After, she speaks about role models like Dr. Cladis who inspired her and that she was studying in a competitive place, which was dominated by male teachers. Unconsciously, she was wondering where her place is in all of this and being able to see a woman in a STEM-related position that she was hoping to attain was very helpful. Dr. Cecile Fradin mentions role models don’t try to make people just like them but encourage them to become themselves and they don’t have to be very similar to you; To add, what matters is you could relate to that person, are inspired by their actions, and admire them for their brilliant work. Develop your own set of values and do not let others define what success is for you. Finally, she speaks about the benefits of university, how to choose your program, and support systems, which taught me more about them. As a woman in STEM, there seem to be many challenges but these can be overcome if you are devoted to pursuing your dreams. Thank you for teaching me more about self-direction, commitment, engagement, and personal definitions of success!

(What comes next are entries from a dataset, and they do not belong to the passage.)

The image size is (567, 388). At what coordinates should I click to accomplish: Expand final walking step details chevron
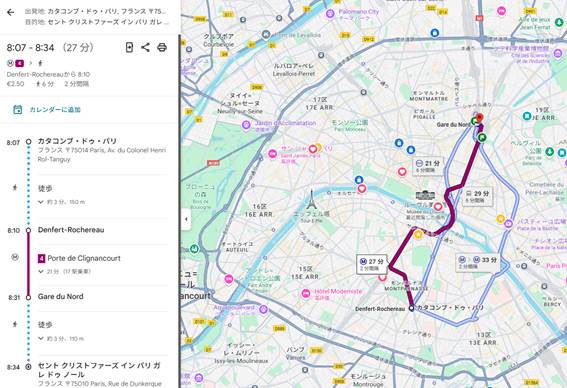[x=41, y=338]
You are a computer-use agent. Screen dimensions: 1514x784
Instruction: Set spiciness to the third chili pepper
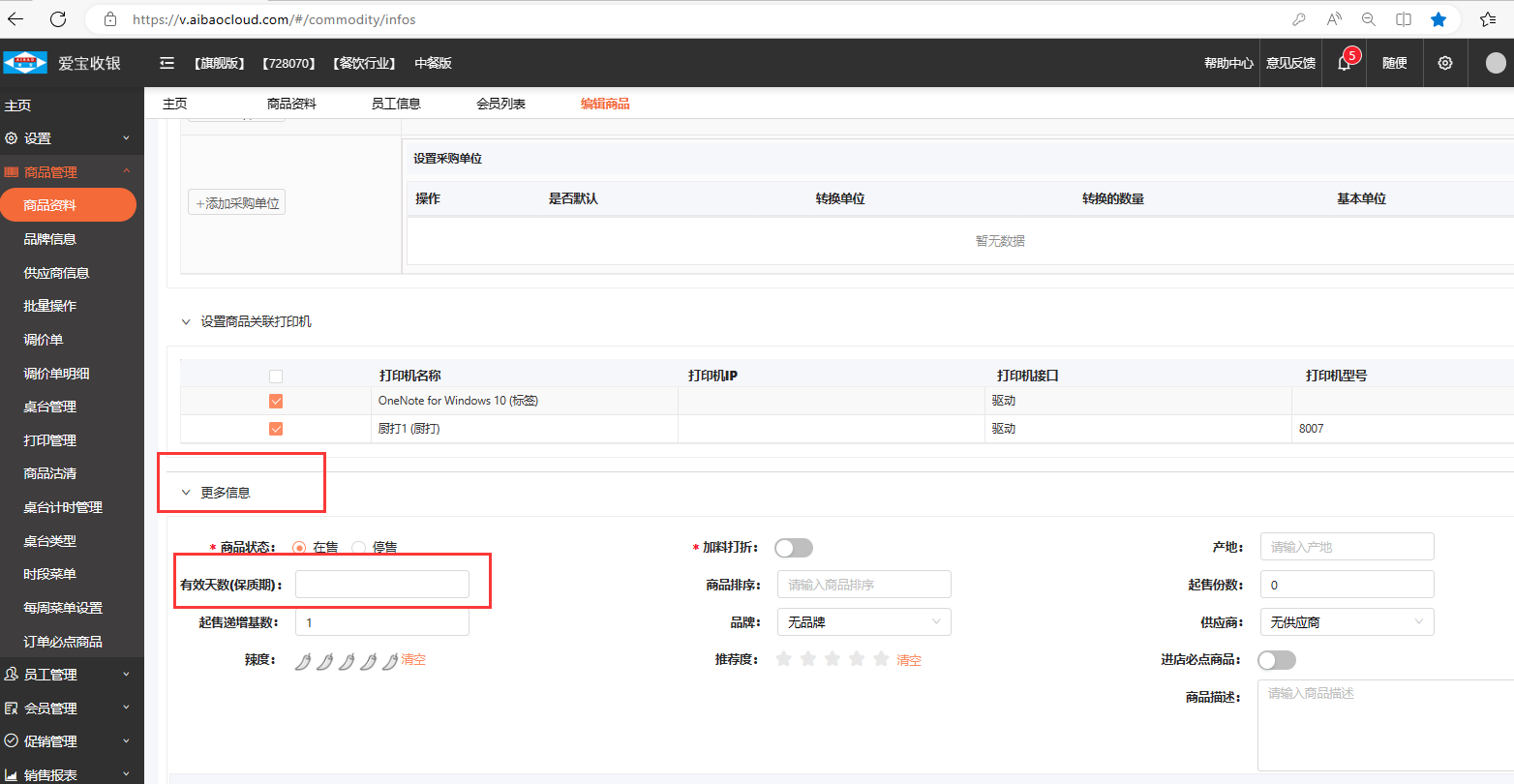pyautogui.click(x=347, y=661)
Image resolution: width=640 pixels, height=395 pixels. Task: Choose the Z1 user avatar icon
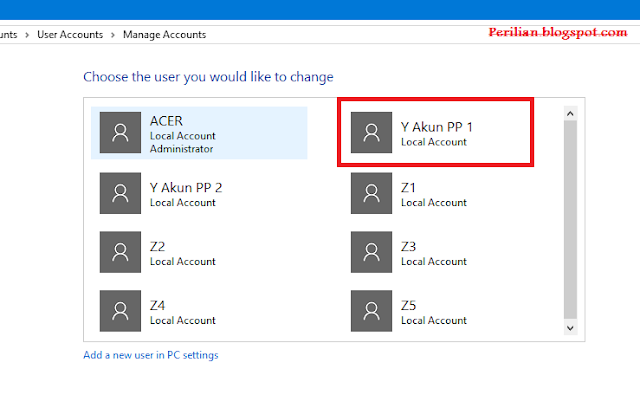(371, 193)
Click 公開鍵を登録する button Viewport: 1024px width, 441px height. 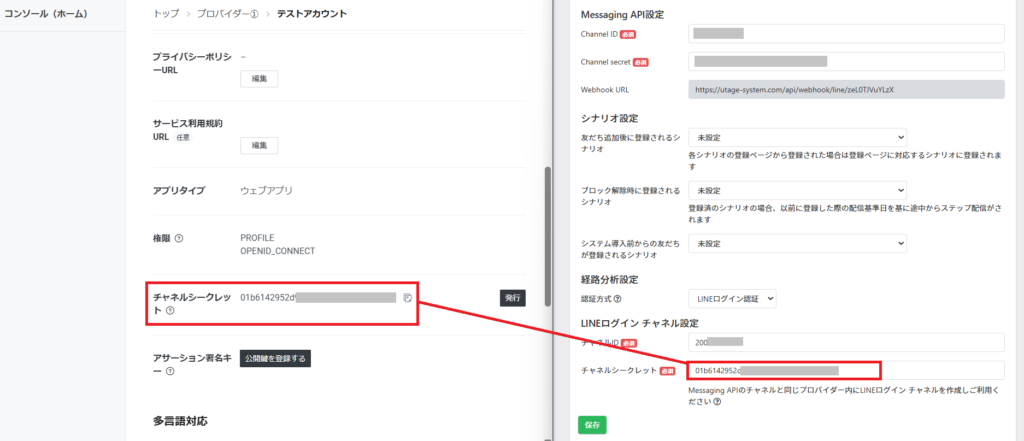[275, 358]
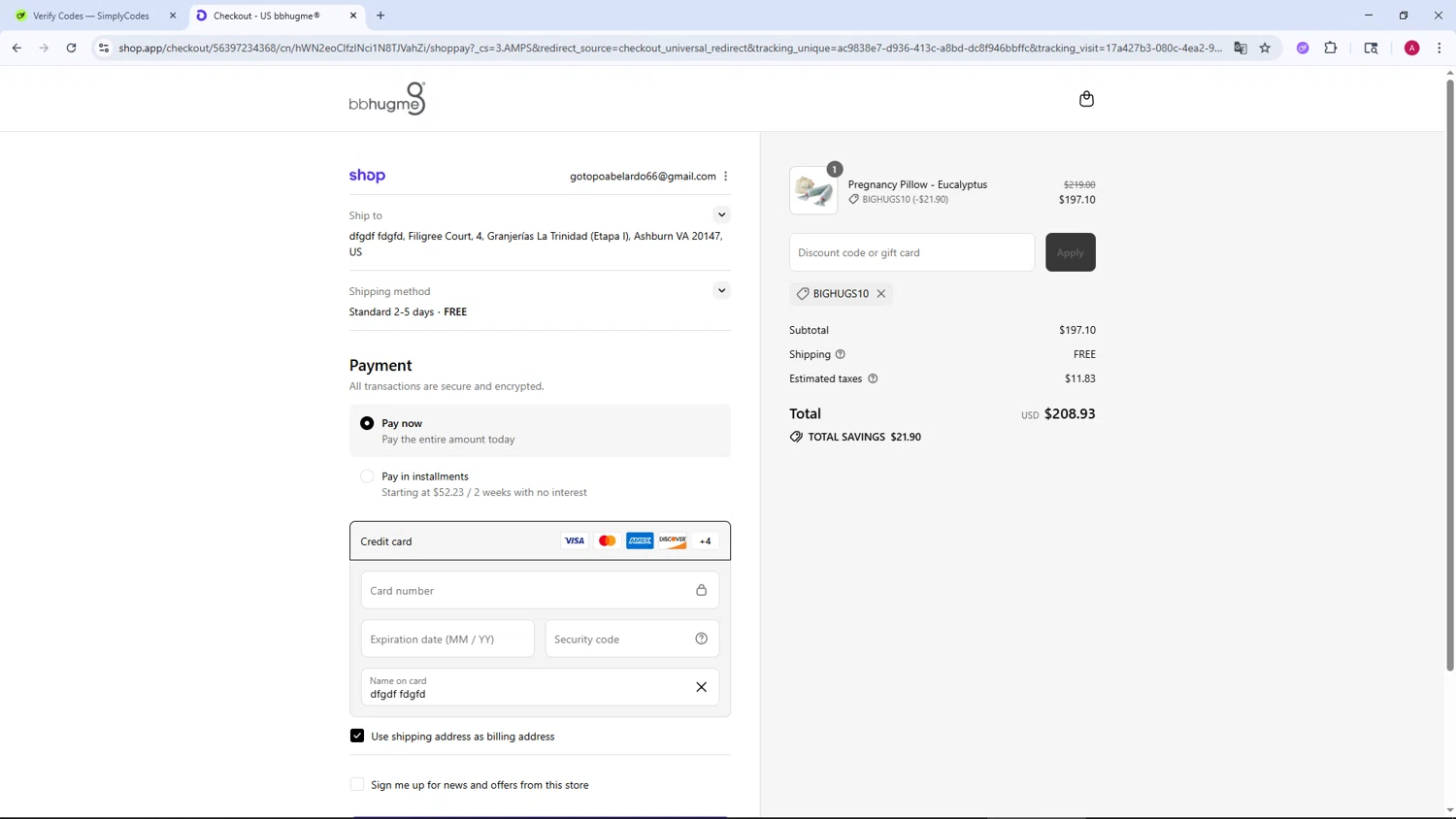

Following, Mackenzie Clark’s wonderful workshop had the theme of imposter syndrome. Imposter syndrome is the feeling that you aren’t qualified for the success you have or the work you’re doing, and the fear that you will be discovered as a fraud. Relating to this means you’re in good company and that this is the domain of a high achiever with high expectations. I’ve learned that 70-80% of people who reported feeling this way at one point were highly successful people, more often women than men, more often minority groups, young professionals, and college students. Effects of imposter syndrome on you could be increased levels of stress, lack of self-confidence, adverse impact on aspirations, and inhibits the ability to enjoy one’s success. That being said, your best topic is you as you know the most about your own achievements and what you can say could be less important than how you say it. Beating imposter syndrome takes ending the comparison of yourself to others, stopping negative self-talk, focusing on your value & not perfection, practicing your power poses and making your own pump-up playlist. She also talks about keeping your aspirations high and continuously reminding yourself that your experiences, perspectives, & knowledge have value. Thank you for teaching me about imposter syndrome and additionally talking about your personal experience with this!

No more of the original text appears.